D’un côté, la hausse extrême des rémunérations des cadres dirigeants dans les grandes entreprises depuis les années 1980, en partie due à la forte baisse des taux d’imposition marginaux dans les pays occidentaux[6], rend l’éventualité du travail de plus en plus attractive pour les rentiers. En effet, certains rentiers, disposant de revenus du capital suffisamment élevés pour ne pas devoir travailler, peuvent décider tout de même d’entrer sur le marché du travail (le manque à gagner de ne pas travailler ayant augmenté), stimulés par la perspective d’atteindre de tels niveaux de salaires extrêmes qui sont distribués seulement à une faible part de salariés, notamment les cadres dirigeants.
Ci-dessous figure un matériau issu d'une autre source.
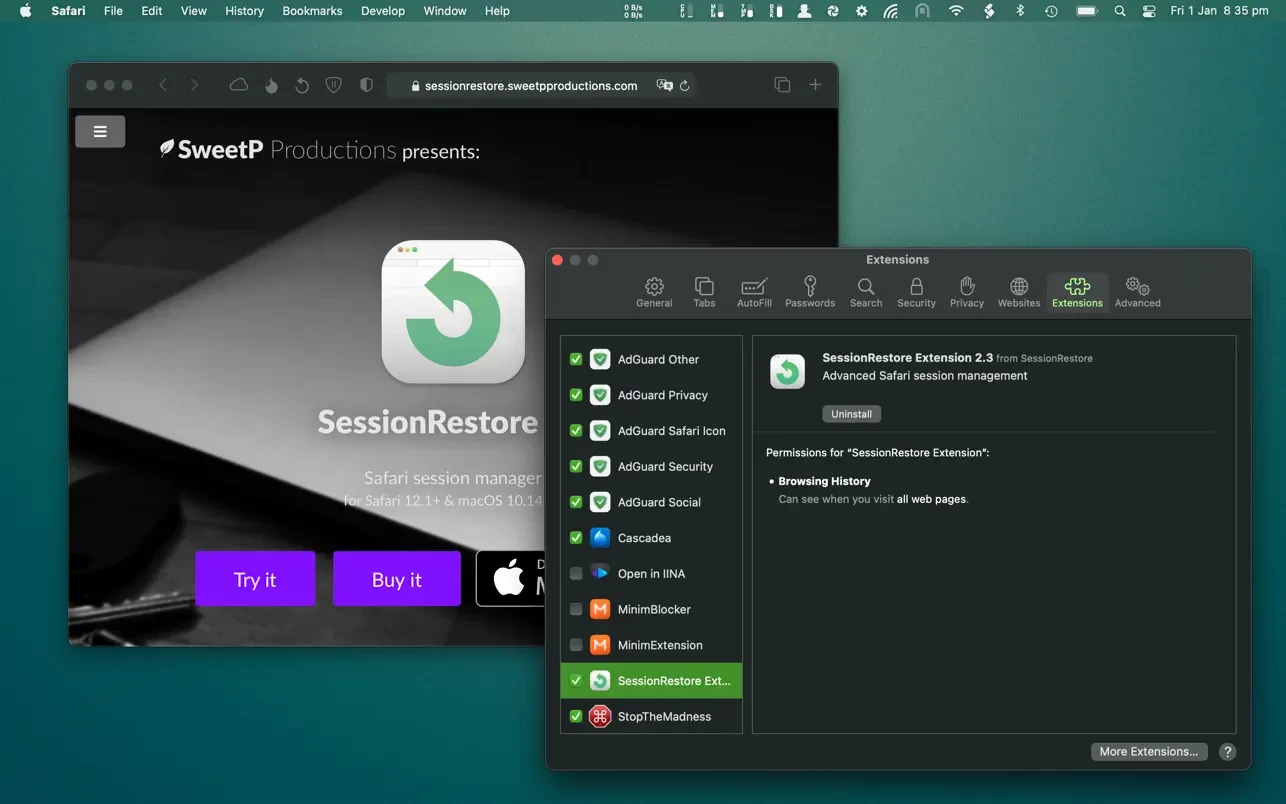The image size is (1286, 804).
Task: Open the tab overview icon
Action: pos(782,85)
Ainsi, les personnes riches en revenus du capital accumulent aussi des revenus du travail.
De l’autre côté, cette hausse extrême des rémunérations des cadres dirigeants ouvre la possibilité aux travailleurs d’investir dans du capital qui va ensuite générer des revenus potentiellement élevés. Il s’ajoute que de nouvelles formes de rémunération telles que les stock-options, souvent réservées aux salariés les mieux rémunérés, créent une relation entre salaires et revenus du capital. De cette manière, les personnes riches en revenus du travail commencent à accumuler des revenus du capital.
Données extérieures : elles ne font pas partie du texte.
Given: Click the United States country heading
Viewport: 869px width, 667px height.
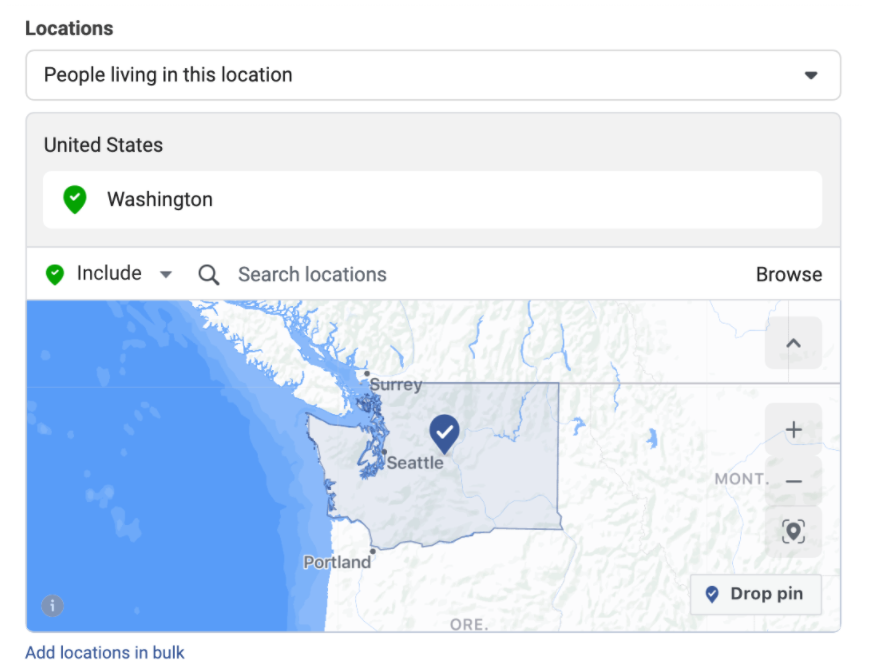Looking at the screenshot, I should pos(104,145).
Ces deux effets sont sans doute, au moins en partie, responsables de l’émergence de cette nouvelle élite économique que représente l’« homoploutie ». Toutefois, ces changements économiques et cette double concentration qui en résulte n’auraient probablement pas été possibles sans les changements structurels et politiques depuis les années 1980, notamment la baisse graduelle des taux d’imposition marginaux, la baisse des impôts sur les revenus des capitaux et l’abolition quasi-complète des impôts sur le patrimoine.
Or, l’établissement même d’une telle élite économique qui compte à la fois parmi les plus riches en revenus du travail et en revenus du capital amplifie davantage les inégalités économiques ; à lui seul, selon Milanovic, ce phénomène est responsable pour un cinquième de la croissance des inégalités aux États-Unis. Du fait de l’accouplement assortatif[7], tout comme les inégalités d’accès à l’éducation qui favorisent cette nouvelle élite économique, les inégalités s’auto-entretiennent et constituent un cercle vicieux. Il parait dès lors indispensable de s’attaquer à cette nouvelle forme d’inégalité à l’aide d’une réforme fiscale juste et équitable, afin d’éviter que les inégalités de revenu, mais aussi les inégalités en général ne se creusent davantage et ne menacent pour de bon la cohésion sociale. Car, selon Milanovic, la genèse de cette nouvelle élite risque, entre autres, de compromettre le processus démocratique, avec une influence grandissante de cette nouvelle « classe » sur la politique et l’économie.